Kedua, Pengadilan Negeri yang Berwenang Mengadili Praperadilan Tindak Pidana di Bidang Perpajakan. Praperadilan terkait tindak pidana di bidang perpajakan diadili oleh Pengadilan Negeri di daerah hukum tempat kedudukan penyidik atau kedudukan penuntut umum dalam hal permohonan pemberhentian penuntutan.

Ketiga, Tanggung Jawab Pidana Pengurus dalam Tindak Pidana di Bidang Perpajakan dalam hal Korporasi Pailit dan/atau Bubar. Pailit dan/atau bubarnya korporasi tidak menghapuskan pertanggungjawaban pidana pengurus dan/atau pihak lain atas tindak pidana di bidang perpajakan yang dilakukannya pada saat terjadinya tindak pidana.

Keempat, Pidana Percobaan.

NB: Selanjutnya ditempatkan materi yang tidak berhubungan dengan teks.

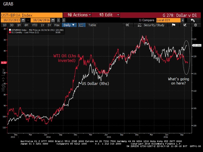Open chart settings gear icon
Viewport: 203px width, 152px height.
(196, 25)
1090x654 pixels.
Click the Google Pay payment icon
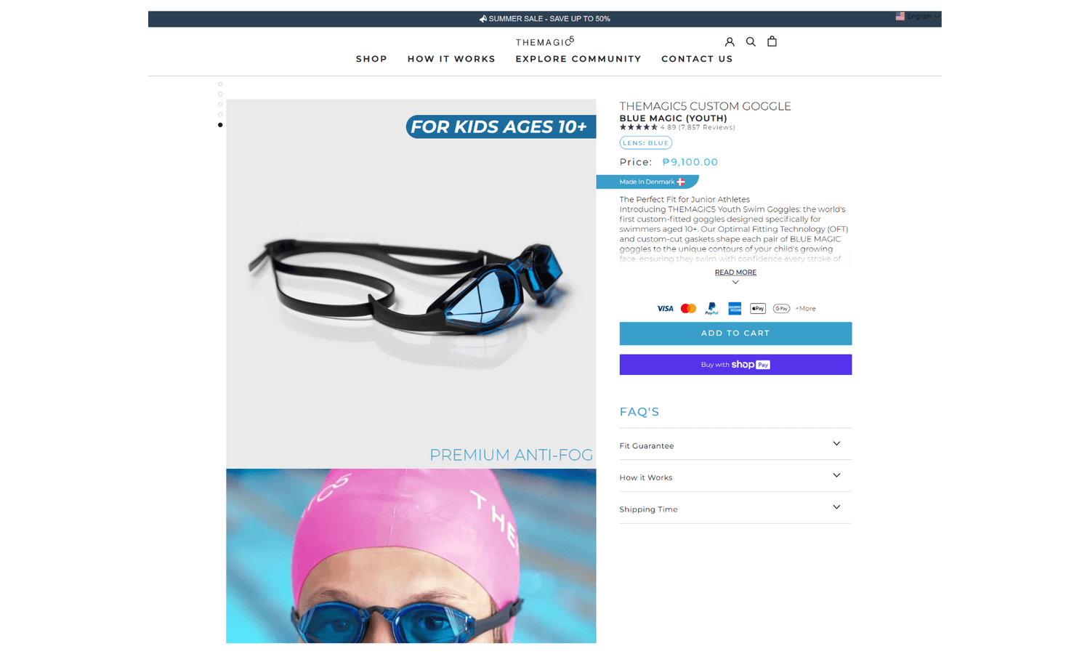point(781,309)
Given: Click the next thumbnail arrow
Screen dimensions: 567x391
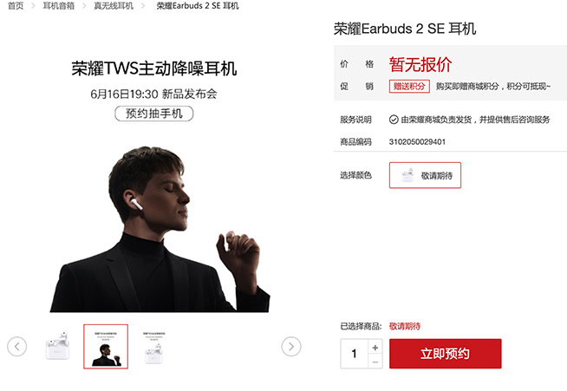Looking at the screenshot, I should pos(291,347).
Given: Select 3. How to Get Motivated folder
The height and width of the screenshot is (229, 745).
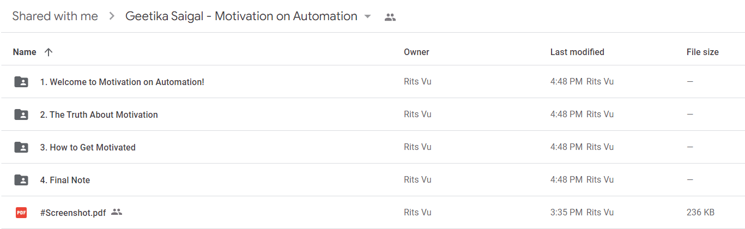Looking at the screenshot, I should (x=88, y=147).
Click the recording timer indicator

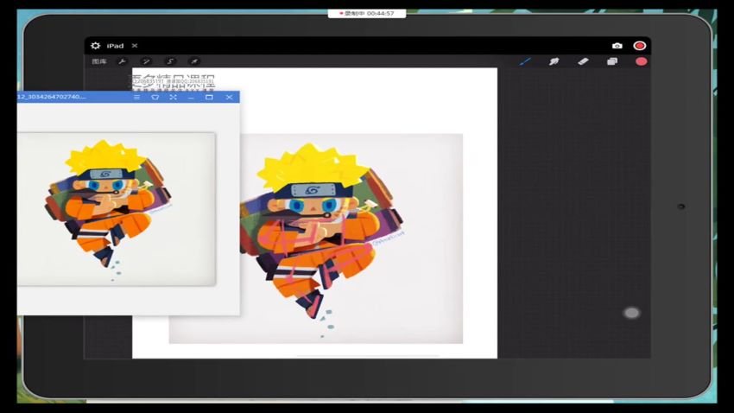pyautogui.click(x=367, y=13)
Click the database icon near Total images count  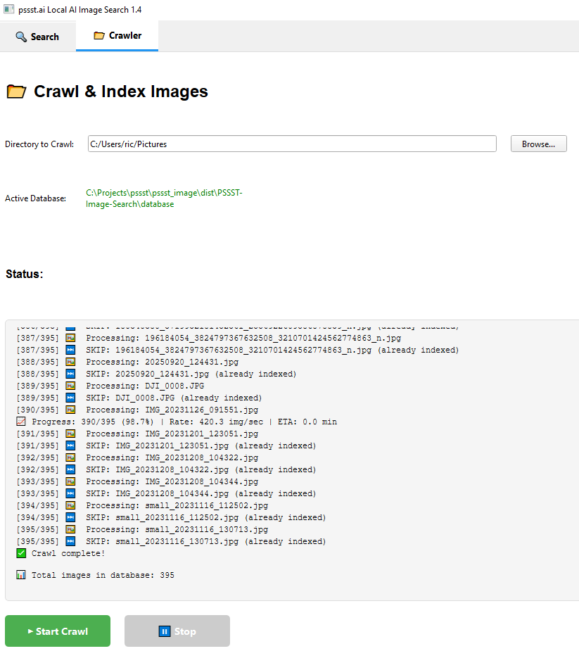click(x=20, y=575)
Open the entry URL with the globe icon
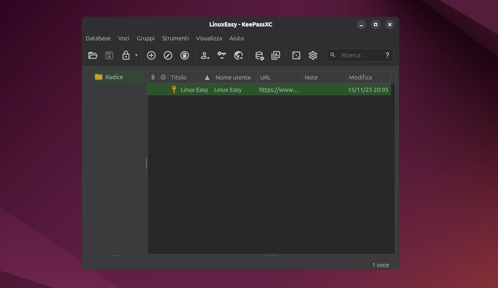The width and height of the screenshot is (498, 288). 239,55
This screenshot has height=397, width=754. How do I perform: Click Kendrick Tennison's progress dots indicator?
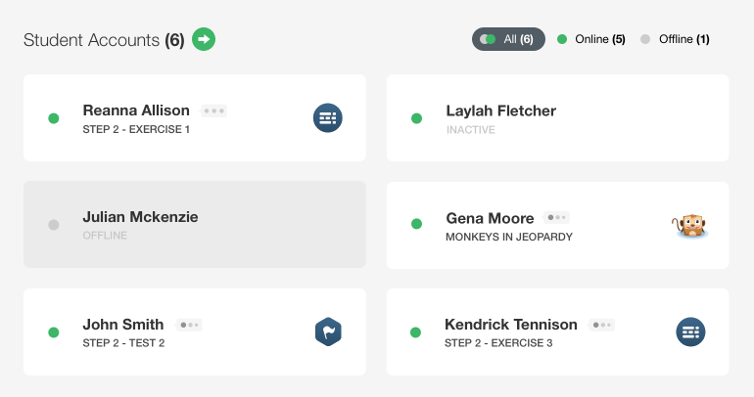click(601, 325)
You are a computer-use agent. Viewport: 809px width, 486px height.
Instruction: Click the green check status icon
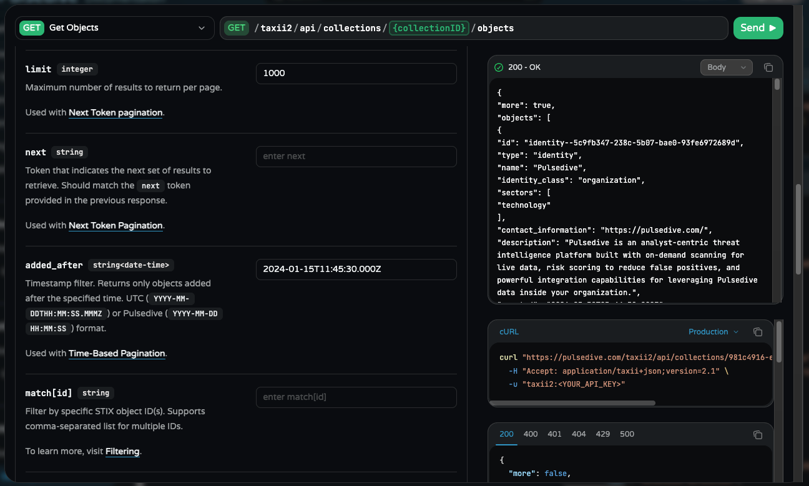pyautogui.click(x=499, y=67)
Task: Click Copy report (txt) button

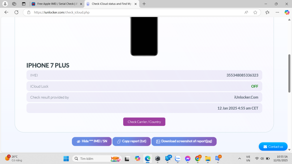Action: [131, 141]
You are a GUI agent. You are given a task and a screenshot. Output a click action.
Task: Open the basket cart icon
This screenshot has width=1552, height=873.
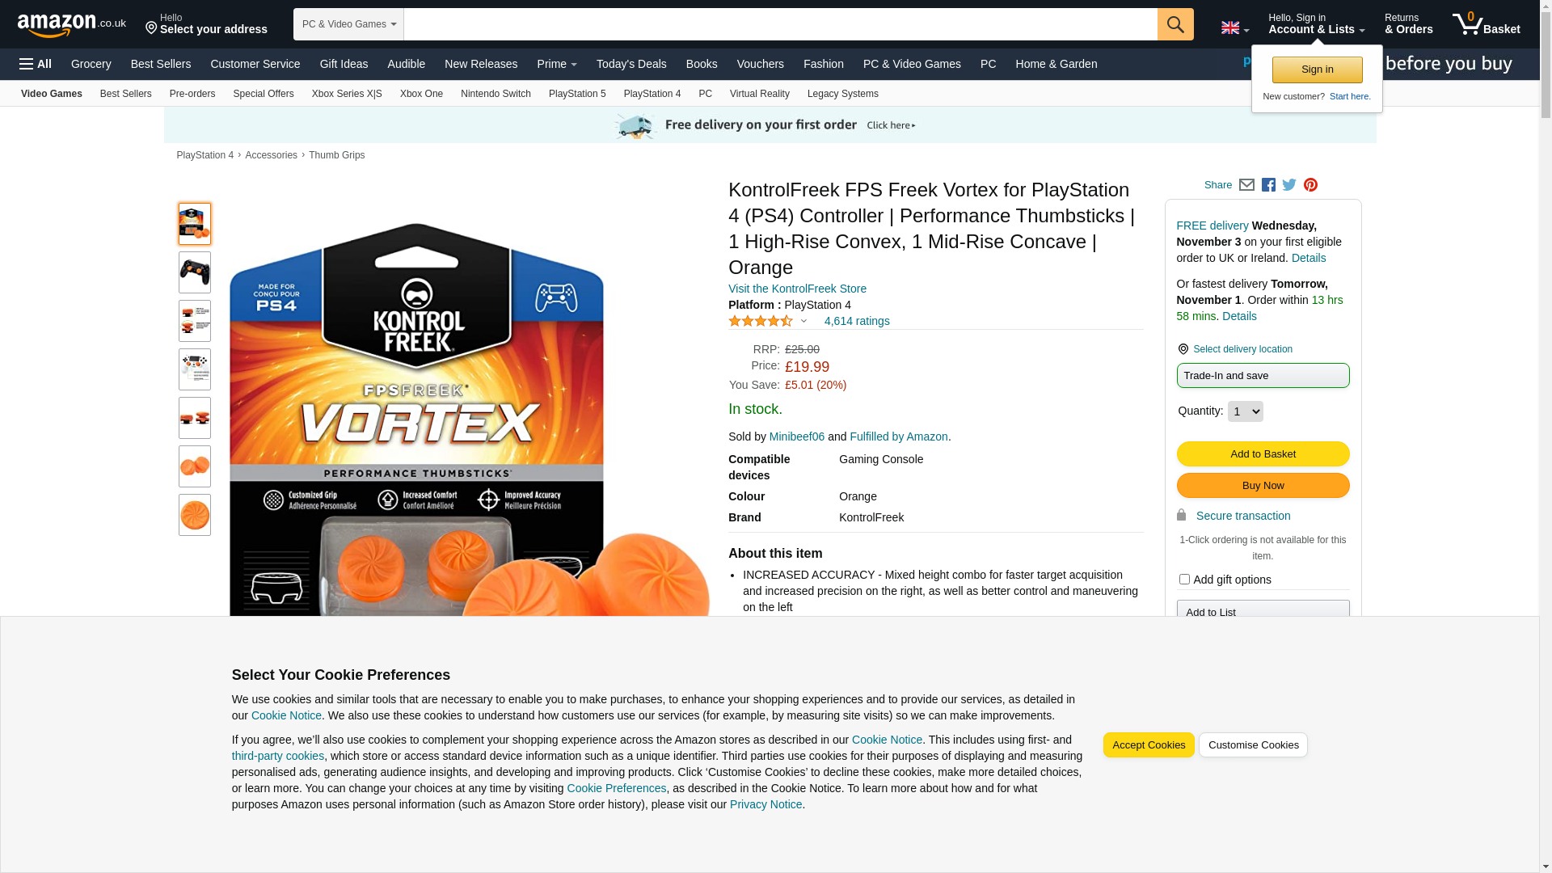coord(1486,24)
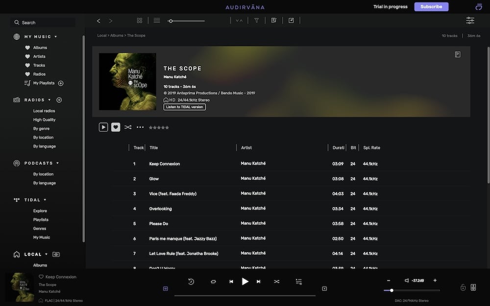Open the play queue list icon
This screenshot has width=490, height=306.
(299, 282)
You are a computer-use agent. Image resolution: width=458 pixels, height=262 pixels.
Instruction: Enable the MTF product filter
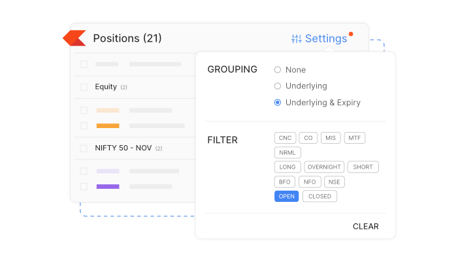pos(355,138)
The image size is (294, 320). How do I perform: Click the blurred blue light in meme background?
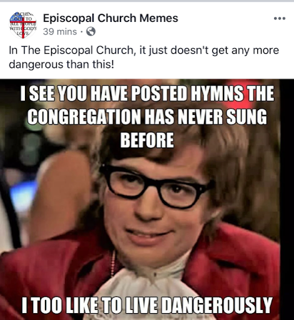(x=23, y=195)
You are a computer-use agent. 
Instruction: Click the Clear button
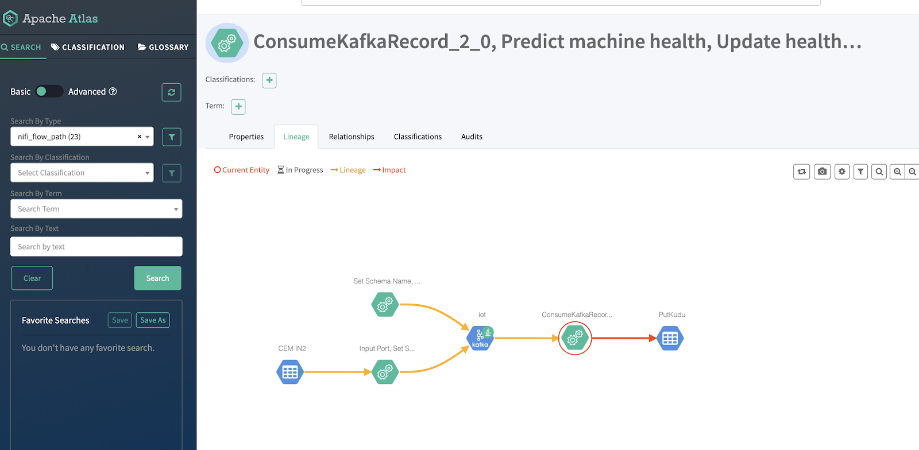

Pidana percobaan tidak dapat dijatuhkan kepada terdakwa tindak pidana di bidang perpajakan.   

6. Hasil Pleno Kamar MA Tahun 2021

Sebagai hasil Rapat Pleno Kamar MA ke-10 di Hotel Intercontinental, Bandung pada 18-20 November 2021, Ketua MA menerbitkan SEMA No.5 Tahun 2021 tentang Pemberlakuan Rumusan Hasil Rapat Pleno Kamar Mahkamah Agung Tahun 2021 sebagai Pedoman Pelaksanaan Tugas bagi Pengadilan, pada 28 Desember 2021. Dalam SEMA ini disebutkan rumusan hasil Rapat Pleno Kamar tahun 2012-2021, dijadikan sebagai satu kesatuan yang tidak dapat terpisah dengan seluruh rumusan yang ada diberlakukan sebagai pedoman dalam penanganan perkara dan kesekretariatan.

Pemberlakuan tersebut dikenakan pada lingkungan MA, pengadilan tingkat pertama, dan pengadilan tingkat banding selama substansi rumusannya memiliki keterkaitan. Dalam hal terdapat rumusan hasil pleno kamar tahun 2012-2020 yang dinyatakan direvisi atau secara substansi bertentangan dengan rumusan hasil rapat pleno kamar tahun 2021, maka rumusan tersebut dinyatakan tidak berlaku.

“Rapat Pleno Kamar MA bertujuan untuk mewujudkan kesatuan hukum dan konsistensi putusan, karena kesatuan hukum dan konsistensi putusan sangat diperlukan untuk menciptakan kepastian hukum yang berkeadilan bagi para pencari keadilan,” kata Syarifuddin.